◆ **任务说明**
请将下列所有条目逐字照抄一遍，不要做任何改动。

元素与文本位置数据
========================================================================

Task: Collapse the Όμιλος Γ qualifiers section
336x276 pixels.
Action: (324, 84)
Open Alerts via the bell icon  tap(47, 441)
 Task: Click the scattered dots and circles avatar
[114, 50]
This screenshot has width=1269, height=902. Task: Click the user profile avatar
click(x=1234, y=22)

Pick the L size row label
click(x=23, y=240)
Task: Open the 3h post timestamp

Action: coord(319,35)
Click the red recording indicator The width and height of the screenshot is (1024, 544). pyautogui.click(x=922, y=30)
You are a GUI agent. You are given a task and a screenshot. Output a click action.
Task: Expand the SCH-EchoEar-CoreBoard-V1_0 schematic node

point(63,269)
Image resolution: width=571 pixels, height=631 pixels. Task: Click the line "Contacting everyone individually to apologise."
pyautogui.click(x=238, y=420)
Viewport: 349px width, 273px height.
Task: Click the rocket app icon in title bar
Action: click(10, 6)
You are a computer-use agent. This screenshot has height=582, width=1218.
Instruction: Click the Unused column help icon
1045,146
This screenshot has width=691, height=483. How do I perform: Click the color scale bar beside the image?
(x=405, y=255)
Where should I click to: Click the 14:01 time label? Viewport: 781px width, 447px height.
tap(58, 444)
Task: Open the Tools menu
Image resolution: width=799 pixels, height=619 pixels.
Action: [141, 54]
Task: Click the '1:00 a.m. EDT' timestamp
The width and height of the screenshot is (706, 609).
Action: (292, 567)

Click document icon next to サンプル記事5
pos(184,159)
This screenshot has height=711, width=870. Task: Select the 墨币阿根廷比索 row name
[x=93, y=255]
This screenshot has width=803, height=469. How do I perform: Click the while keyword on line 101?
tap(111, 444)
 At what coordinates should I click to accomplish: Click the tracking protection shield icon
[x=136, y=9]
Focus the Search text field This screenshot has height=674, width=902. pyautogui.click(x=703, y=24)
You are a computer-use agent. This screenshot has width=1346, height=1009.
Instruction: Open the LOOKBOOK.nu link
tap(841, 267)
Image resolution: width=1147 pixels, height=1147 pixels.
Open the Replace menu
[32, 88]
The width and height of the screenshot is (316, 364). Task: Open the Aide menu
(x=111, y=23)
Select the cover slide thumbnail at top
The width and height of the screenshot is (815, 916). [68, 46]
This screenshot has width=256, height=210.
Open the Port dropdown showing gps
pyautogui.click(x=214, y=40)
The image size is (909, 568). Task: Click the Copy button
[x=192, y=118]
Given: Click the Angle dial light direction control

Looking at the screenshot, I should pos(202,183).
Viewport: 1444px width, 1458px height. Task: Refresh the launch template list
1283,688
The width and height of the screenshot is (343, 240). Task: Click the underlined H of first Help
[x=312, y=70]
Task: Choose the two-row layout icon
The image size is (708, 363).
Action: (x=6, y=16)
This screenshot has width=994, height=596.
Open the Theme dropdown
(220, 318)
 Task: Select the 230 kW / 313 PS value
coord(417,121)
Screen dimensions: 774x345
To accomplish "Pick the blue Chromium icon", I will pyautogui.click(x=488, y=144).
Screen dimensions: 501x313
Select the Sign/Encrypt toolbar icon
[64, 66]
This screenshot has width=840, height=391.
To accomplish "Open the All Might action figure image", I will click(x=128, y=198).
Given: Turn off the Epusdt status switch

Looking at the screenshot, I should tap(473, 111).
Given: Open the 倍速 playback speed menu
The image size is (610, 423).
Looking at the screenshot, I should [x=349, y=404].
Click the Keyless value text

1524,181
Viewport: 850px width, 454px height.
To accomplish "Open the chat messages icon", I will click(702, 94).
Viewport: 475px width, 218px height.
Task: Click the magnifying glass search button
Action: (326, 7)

========================================================================

◆ **任务结果**
Task: Collapse the Όμιλος Γ qualifiers section
336x276 pixels.
Action: (324, 84)
Open Alerts via the bell icon  tap(47, 441)
 Task: Click the scattered dots and circles avatar
[114, 50]
This screenshot has width=1269, height=902. Task: Click the user profile avatar
click(x=1234, y=22)

Pick the L size row label
click(x=23, y=240)
Task: Open the 3h post timestamp

Action: coord(319,35)
Click the red recording indicator The width and height of the screenshot is (1024, 544). pyautogui.click(x=922, y=30)
You are a GUI agent. You are given a task and a screenshot. Output a click action.
Task: Expand the SCH-EchoEar-CoreBoard-V1_0 schematic node

point(63,269)
Image resolution: width=571 pixels, height=631 pixels. Task: Click the line "Contacting everyone individually to apologise."
pyautogui.click(x=238, y=420)
Viewport: 349px width, 273px height.
Task: Click the rocket app icon in title bar
Action: click(10, 6)
You are a computer-use agent. This screenshot has height=582, width=1218.
Instruction: Click the Unused column help icon
1045,146
This screenshot has width=691, height=483. How do I perform: Click the color scale bar beside the image?
(x=405, y=255)
Where should I click to: Click the 14:01 time label? Viewport: 781px width, 447px height.
tap(58, 444)
Task: Open the Tools menu
Image resolution: width=799 pixels, height=619 pixels.
Action: [141, 54]
Task: Click the '1:00 a.m. EDT' timestamp
The width and height of the screenshot is (706, 609).
Action: (292, 567)

Click document icon next to サンプル記事5
pos(184,159)
This screenshot has height=711, width=870. Task: Select the 墨币阿根廷比索 row name
[x=93, y=255]
This screenshot has width=803, height=469. How do I perform: Click the while keyword on line 101?
tap(111, 444)
 At what coordinates should I click to accomplish: Click the tracking protection shield icon
[x=136, y=9]
Focus the Search text field This screenshot has height=674, width=902. pyautogui.click(x=703, y=24)
You are a computer-use agent. This screenshot has width=1346, height=1009.
Instruction: Open the LOOKBOOK.nu link
tap(841, 267)
Image resolution: width=1147 pixels, height=1147 pixels.
Open the Replace menu
[32, 88]
The width and height of the screenshot is (316, 364). Task: Open the Aide menu
(x=111, y=23)
Select the cover slide thumbnail at top
The width and height of the screenshot is (815, 916). [68, 46]
This screenshot has width=256, height=210.
Open the Port dropdown showing gps
pyautogui.click(x=214, y=40)
The image size is (909, 568). Task: Click the Copy button
[x=192, y=118]
Given: Click the Angle dial light direction control

Looking at the screenshot, I should pos(202,183).
Viewport: 1444px width, 1458px height. Task: Refresh the launch template list
1283,688
The width and height of the screenshot is (343, 240). Task: Click the underlined H of first Help
[x=312, y=70]
Task: Choose the two-row layout icon
The image size is (708, 363).
Action: (x=6, y=16)
This screenshot has width=994, height=596.
Open the Theme dropdown
(220, 318)
 Task: Select the 230 kW / 313 PS value
coord(417,121)
Screen dimensions: 774x345
To accomplish "Pick the blue Chromium icon", I will pyautogui.click(x=488, y=144).
Screen dimensions: 501x313
Select the Sign/Encrypt toolbar icon
[64, 66]
This screenshot has width=840, height=391.
To accomplish "Open the All Might action figure image", I will click(x=128, y=198).
Given: Turn off the Epusdt status switch

Looking at the screenshot, I should tap(473, 111).
Given: Open the 倍速 playback speed menu
The image size is (610, 423).
Looking at the screenshot, I should [x=349, y=404].
Click the Keyless value text

1524,181
Viewport: 850px width, 454px height.
To accomplish "Open the chat messages icon", I will click(702, 94).
Viewport: 475px width, 218px height.
Task: Click the magnifying glass search button
Action: (326, 7)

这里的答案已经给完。